“Sensitive approach necessary while dealing with Child Rape Cases”: Delhi HC upholds conviction of 1-year-old's rapist

A division bench noted that nothing is more heinous than a crime against a child upheld the trial court's order finding the accused guilty of rape and sexual assault on his niece.
Noting that nothing is more heinous than a crime against a child, the Delhi High Court upheld a trial court's order sentencing a man to life imprisonment for raping his one-year-old niece.
A division bench of Justice Siddharth Mridul and Justice Anup Jairam Bhambhani observed that it is necessary that the courts have a sensitive approach when dealing with child rape cases and ordered,
“In view of the foregoing, in our considered view, the prosecution established the guilt of the appellant beyond a reasonable doubt. Consequently, neither the conviction nor the sentence awarded to the appellant, by the learned Trial Court warrants any modification. Resultantly, the judgment and order on conviction dated 11.10.2019 and the order on sentence dated 31.10.2019 are both hereby upheld.”
The court also observed that the impact of such a crime on a child's mind is likely to be lifelong. Article 39 of the Indian Constitution provides a special safeguard for children, stating that the State shall, in particular, direct its policy towards ensuring that the tender age of children is not abused and that children are given environmental opportunities and facilities to develop in a healthy manner and conditions of freedom and dignity; and that childhood and youth are protected against exploitation and moral degradation, the court said.
The division bench further noted that there is no doubt that rape is a heinous crime, against the victim but also against society as a whole, and offences against minors, particularly sexual assault, are increasing at an alarming rate, necessitating the “adoption of legislative wisdom” by the courts.
The bench added that as the victim of rape is left devastated by the traumatic experience, as well as an unforgettable shame; being haunted by the memory of the horrific experience forcing her into a state of terrifying melancholia, the plight of a victim and the shock suffered can be felt instinctively.
“The torment on the victim has the potential to corrode any civilized society's poise and equanimity. A murderer indeed destroys a victim's physical frame, whereas a rapist degrades and defiles the soul of a helpless female,” the bench stated.
The court was hearing a plea filed by one Bagender Manjhi, who was convicted for the commission of offences punishable under Section 376(2)(f) (punishment for rape of woman below 12 years of age) IPC and Section 6 (Punishment for aggravated sexual assault) read with Section 5 (Aggravated penetrative sexual assault) and 3 (Penetrative sexual assault) of Prevention of Child Sexual Offences (POCSO) by the trial court in October 2019. Manjhi was sentenced to life imprisonment with a fine of Rs.20,000.
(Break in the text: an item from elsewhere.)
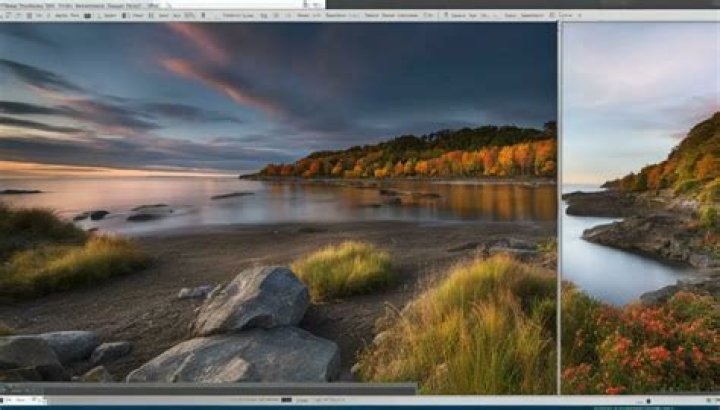Click the small icon at the far right of the status bar

tap(713, 401)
The counsel for Manjhi argued that apart from the prosecutrix’s parents, no other public witnesses had been examined by the prosecution to prove his guilt. It was also argued that the parents' testimonies were untrustworthy because the witnesses in question were the prosecutrix's parents, and that the said testimony was uncorroborated.
The counsel also claimed that there were discrepancies in the parents' testimony and argued that, because the parents were the only public witnesses other than the police officers and medical witnesses examined by the prosecution, it was critical to determine whether minor contradictions in witness statements could be used to dismiss prosecution evidence as a whole.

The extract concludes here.